── TEXTO EXTRAÍDO
Por: Leonardo Boff*
Hoy es un hecho científicamente reconocido que
los cambios climáticos, cuya expresión mayor es el calentamiento global, son de
naturaleza antropogénica, con un grado de seguridad del 95%. Es decir, tienen
su génesis en un tipo de comportamiento humano violento con la naturaleza.
Este comportamiento no está en sintonía con los
ciclos y ritmos de la naturaleza. El ser humano no se adapta a la naturaleza
sino que la obliga a adaptarse a él y a sus intereses. El mayor interés,
dominante desde hace siglos, se concentra en la acumulación de riqueza y de
beneficios para la vida humana a partir de la explotación sistemática de los
bienes y servicios naturales, y de muchos pueblos, especialmente, de los
indígenas.
Los países que hegemonizan este proceso no han
dado la debida importancia a los límites del sistema-Tierra. Continúan
sometiendo a la naturaleza y la Tierra a una verdadera guerra, a pesar de que
saben que serán vencidos.
La forma como la Madre Tierra demuestra la
presión sobre sus límites intraspasables es mediante los eventos extremos
(prolongadas sequías por un lado y crecidas devastadoras por otro; nevadas sin
precedentes por una parte y oleadas de calor insoportables por otra).
Ante tales eventos, la Tierra ha pasado a ser el
claro objeto de la preocupación humana.
────
── DATOS MOSTRADOS
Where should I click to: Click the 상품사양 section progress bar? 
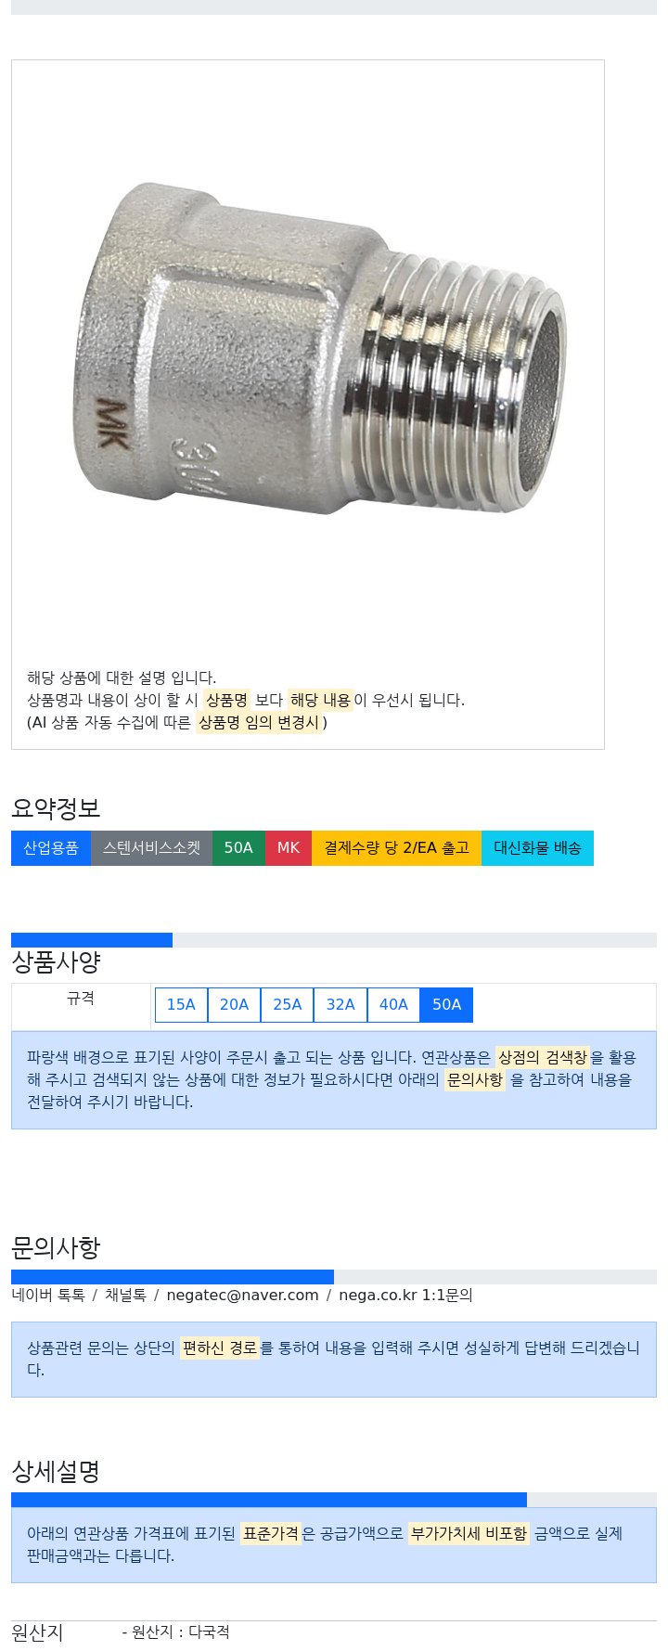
────
DETALLES DEL PROBLEMA >> Cambia "guerra" por "batalla" en el fragmento del texto sobre el cambio climático que comienza en las palabras "Los países que" y termina después de "insoportables por otra).", y escribe ese fragmento completo de nuevo. El listado no interviene en esta tarea.

RESPUESTA FINAL >>
Los países que hegemonizan este proceso no han
dado la debida importancia a los límites del sistema-Tierra. Continúan
sometiendo a la naturaleza y la Tierra a una verdadera batalla, a pesar de que
saben que serán vencidos.
La forma como la Madre Tierra demuestra la
presión sobre sus límites intraspasables es mediante los eventos extremos
(prolongadas sequías por un lado y crecidas devastadoras por otro; nevadas sin
precedentes por una parte y oleadas de calor insoportables por otra).